OPINION:
The Supreme Court yesterday gunned down the Windy City’s attempt to undermine the Second Amendment rights of its residents. In the closely divided McDonald v. Chicago decision, the justices expanded on 2008’s District of Columbia v. Heller ruling by making it clear that the right of the people to keep and bear arms applies in all 50 states, not just federal enclaves like the District. Law-abiding gun owners can find a lot to celebrate in this decision.
Nonetheless, the court left a number of unsettled issues that will form the new battleground for gun rights for years to come. The decision recognized that certain ownership restrictions might be permissible without specifying acceptable limits. With the First Amendment, another “incorporated” right, the government decided that certain types of political speech should be limited through campaign-finance regulations. In the name of “protecting safety,” we can expect bureaucrats to likewise concoct schemes to evade the Second Amendment protections.

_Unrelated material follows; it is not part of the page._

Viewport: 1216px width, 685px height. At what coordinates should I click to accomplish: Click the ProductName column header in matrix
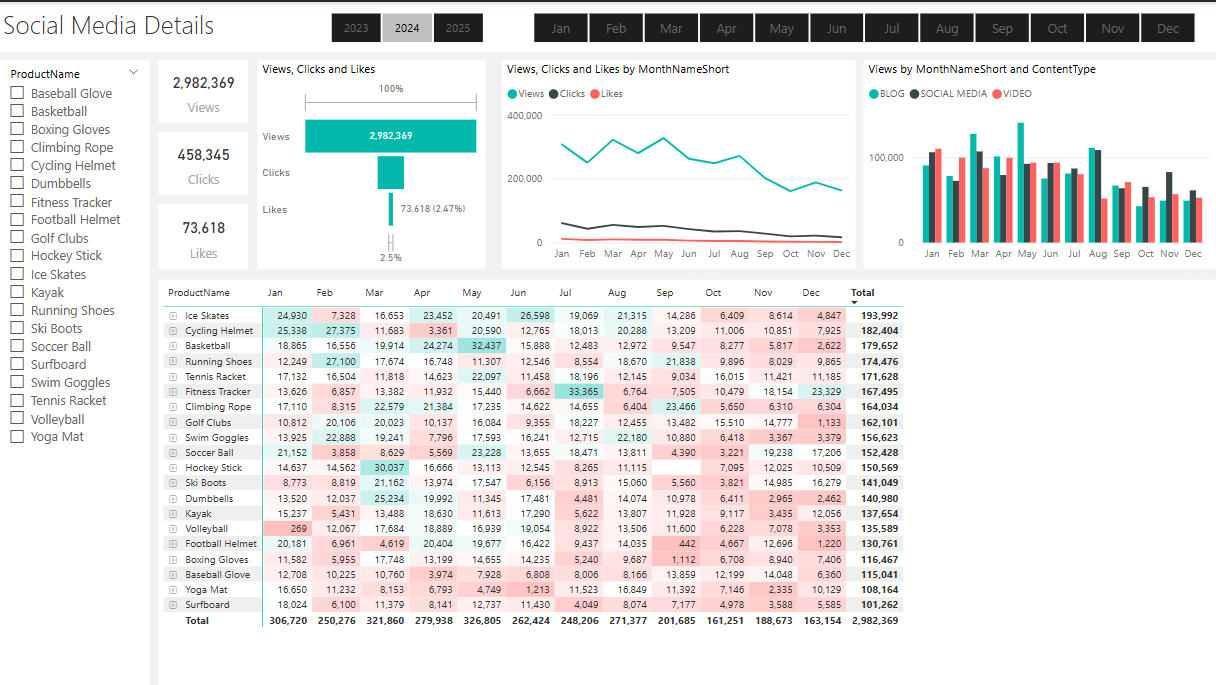[x=199, y=293]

The District, for example, rewrote its rules in the wake of Heller so that they would be only slightly less restrictive. In effect, guns are still banned in the nation’s capital for all but the most persistent and wealthy individuals. The city requires two tests and four trips to the police station and payment of up to $550 before one can get a handgun permit. A whole class of handguns - semiautomatics with magazines - is still forbidden. Chicago Mayor Richard M. Daley promises to follow the District’s lead and make gun ownership even more costly in his town.

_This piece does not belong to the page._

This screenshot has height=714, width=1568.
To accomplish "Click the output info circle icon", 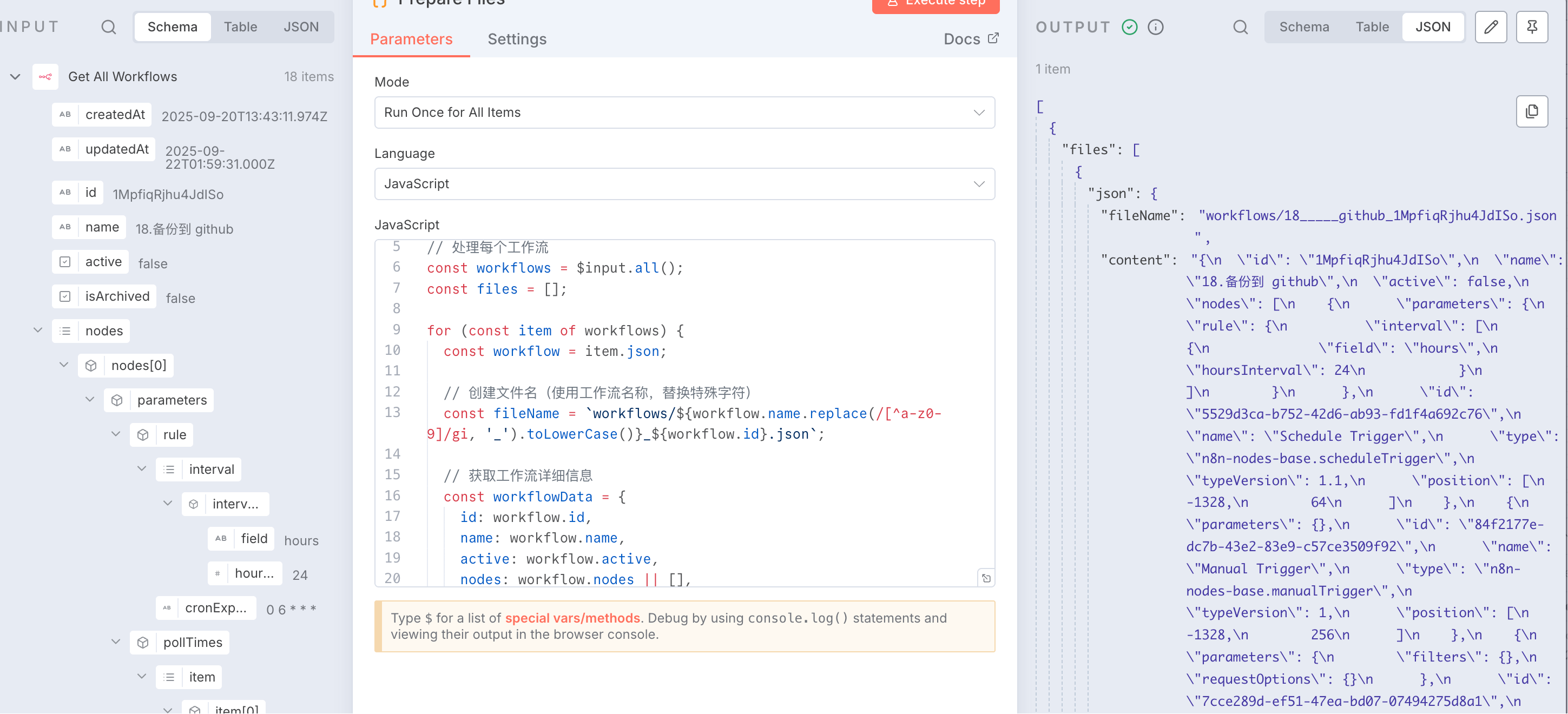I will coord(1155,27).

It is worth noting that Justice Sonia Sotomayor joined in the dissent penned by Justice Stephen G. Breyer, which explained that they “can find nothing in the Second Amendment’s text, history or underlying rationale that could warrant characterizing it as ’fundamental,’ insofar as it seeks to protect the keeping and bearing of arms for private self-defense purposes.” Compare that to Justice Sotomayor’s claims before the Senate Judiciary Committee during the confirmation process. Sen. Patrick J. Leahy, Vermont Democrat, asked if she agreed that “the Supreme Court decided in Heller that the personal right to bear arms is guaranteed by the Second Amendment of the Constitution against federal law restrictions.” Ms. Sotomayor answered: “It is.”
As they did back in 2008, the gun grabbers are warning once again that striking down gun-control laws will result in blood on our streets. They have no evidence to back up the claim. Murders in the District fell after the 2008 ruling, both in absolute terms and relative to other cities. There were 43 percent fewer murders in D.C. in the first five months of 2010, compared with the same five months in 2008. By contrast, Chicago’s murders fell by just over 5 percent during that period, despite having strict gun-control measures.

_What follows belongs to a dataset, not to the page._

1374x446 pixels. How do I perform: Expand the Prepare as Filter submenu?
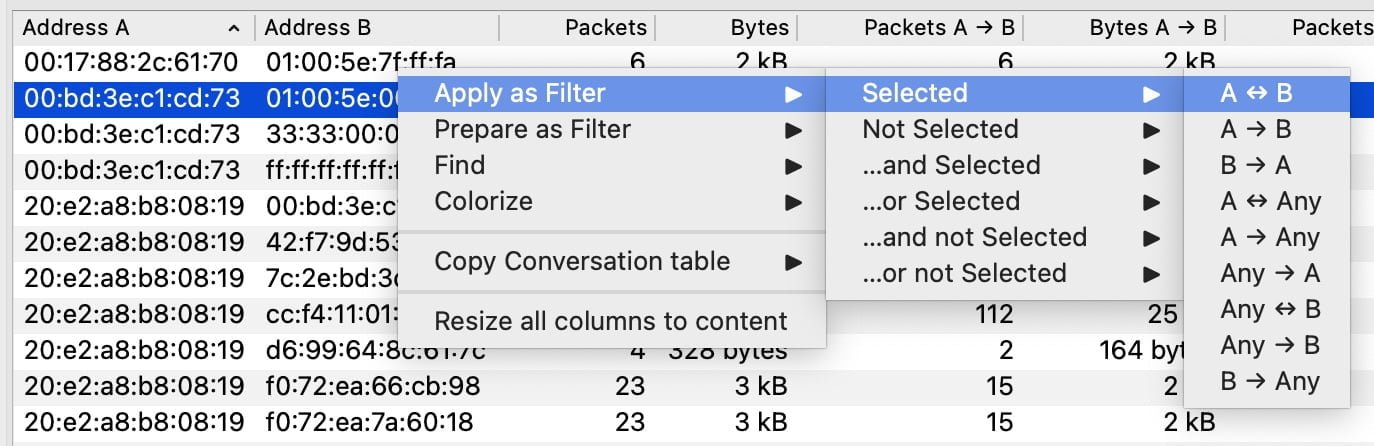click(532, 129)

The story is the same throughout the country, and the explanation is all too simple: Law-abiding citizens are much more likely to obey gun-control laws and be disarmed than criminals. Instead of making potential victims safer, gun control makes the criminals safer. To the extent that this ruling discourages state and local governments from infringing on the rights of Americans, the country will be safer as a result.